Personal information
- Born: 5 July 1992 (age 33) Southampton, United Kingdom
- Height: 5 ft 5.5 in (1.66 m)

Sport
- Country: United Kingdom
- Event(s): 10 m, 10 m synchro
- Club: Southampton Diving Academy
- Partner: Tom Daley

Medal record
Commonwealth Games
| Gold medal – first place | 2010 New Delhi | 10 metre platform synchro |

= Max Brick =

English diver (born 1992)

Max Brick (born 5 July 1992) is an English diver who represents Southampton Diving Academy and specialises in the 10 metre platform event.

At the 2009 British Championships Brick won gold in the synchronised platform event in partnership with Jack Clewlow, and came 4th in the individual event. Subsequently, he was selected by the national coaches as the new synchro partner for British and European champion Tom Daley, who had not been able to compete in the synchro at the national championships after his previous partner Blake Aldridge was beaten up in a nightclub. Brick is only two years older than Daley, compared with the twelve-year age gap between Daley and Aldridge.

Daley and Brick came fifth on their debut as the 2009 FINA World Series event in Sheffield, and picked up a silver medal at the FINA Diving Grand Prix in Fort Lauderdale, Florida in their second outing.

In 2010, Brick also dived with Peter Waterfield, as the national selectors experimented to find the best pair.
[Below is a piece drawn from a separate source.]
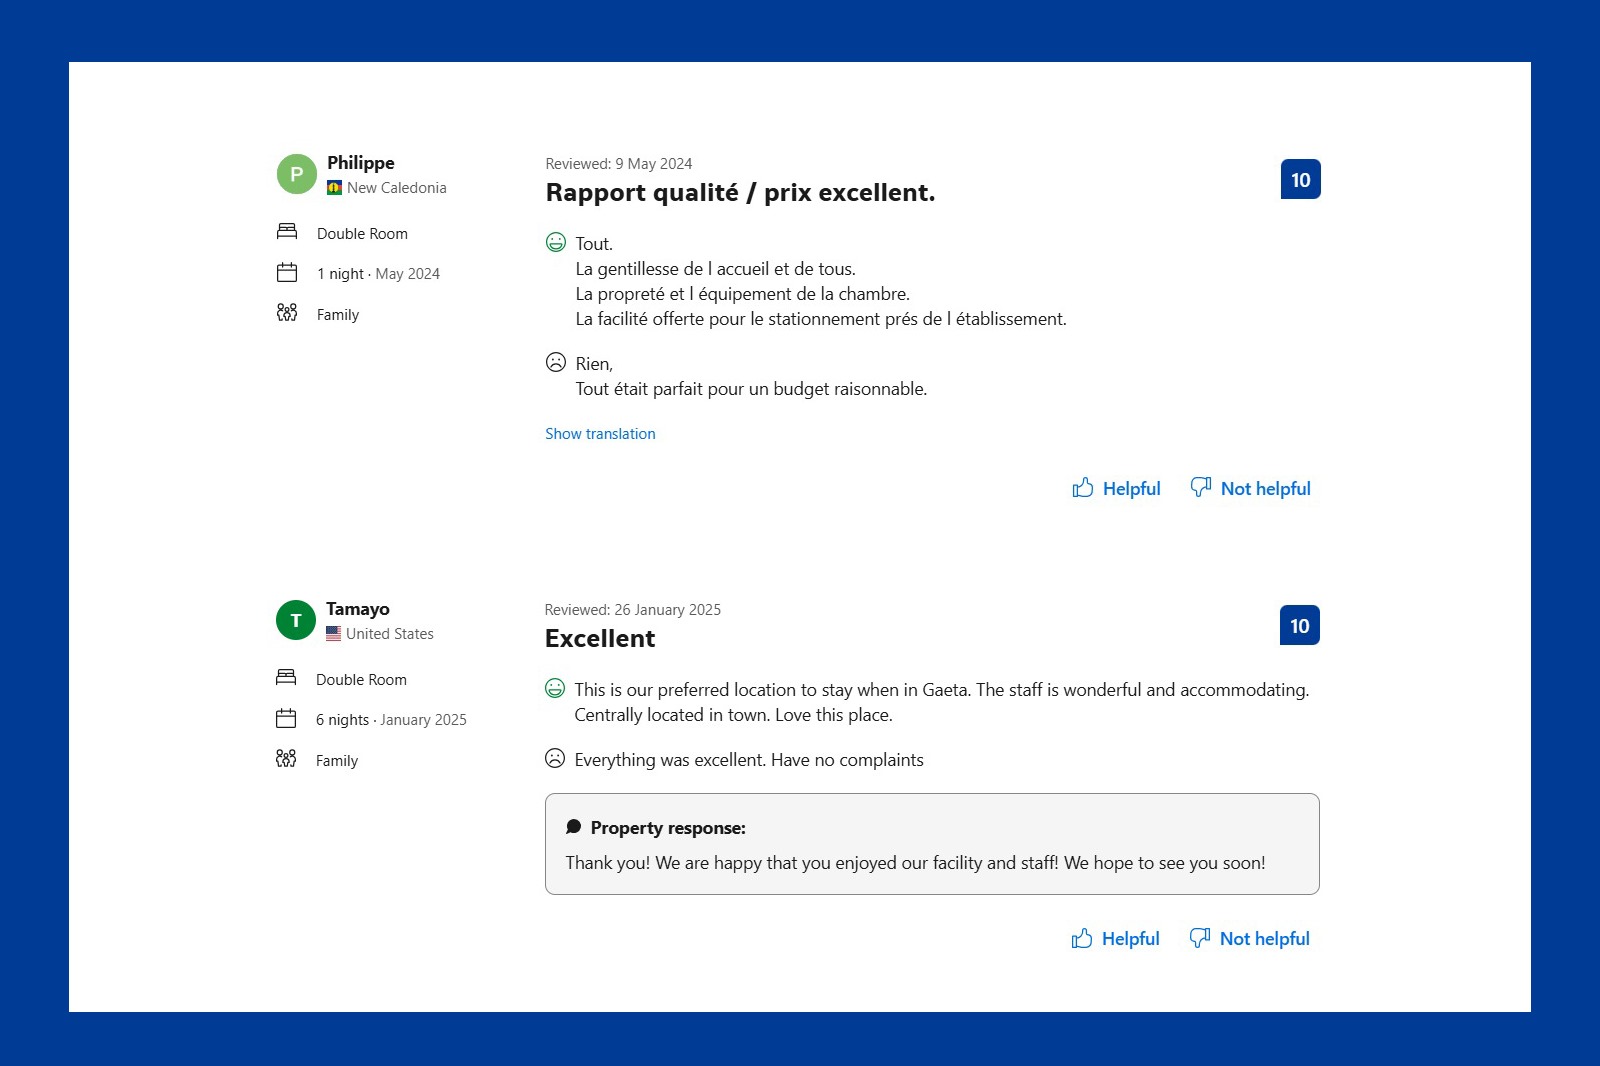
Task: Click the score badge on Tamayo's review
Action: 1299,625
After Waterfield pulled out of the 2010 Commonwealth Games due to his concerns about conditions in the athletes village, Brick and Daley reunited to win gold medals in the 10 metre synchro event.

==Post-retirement life==
After retiring from professional diving, Brick became a diving coach. As of 2024, he works as the head diving coach at the Bolzano Nuoto, in Bolzano, Italy.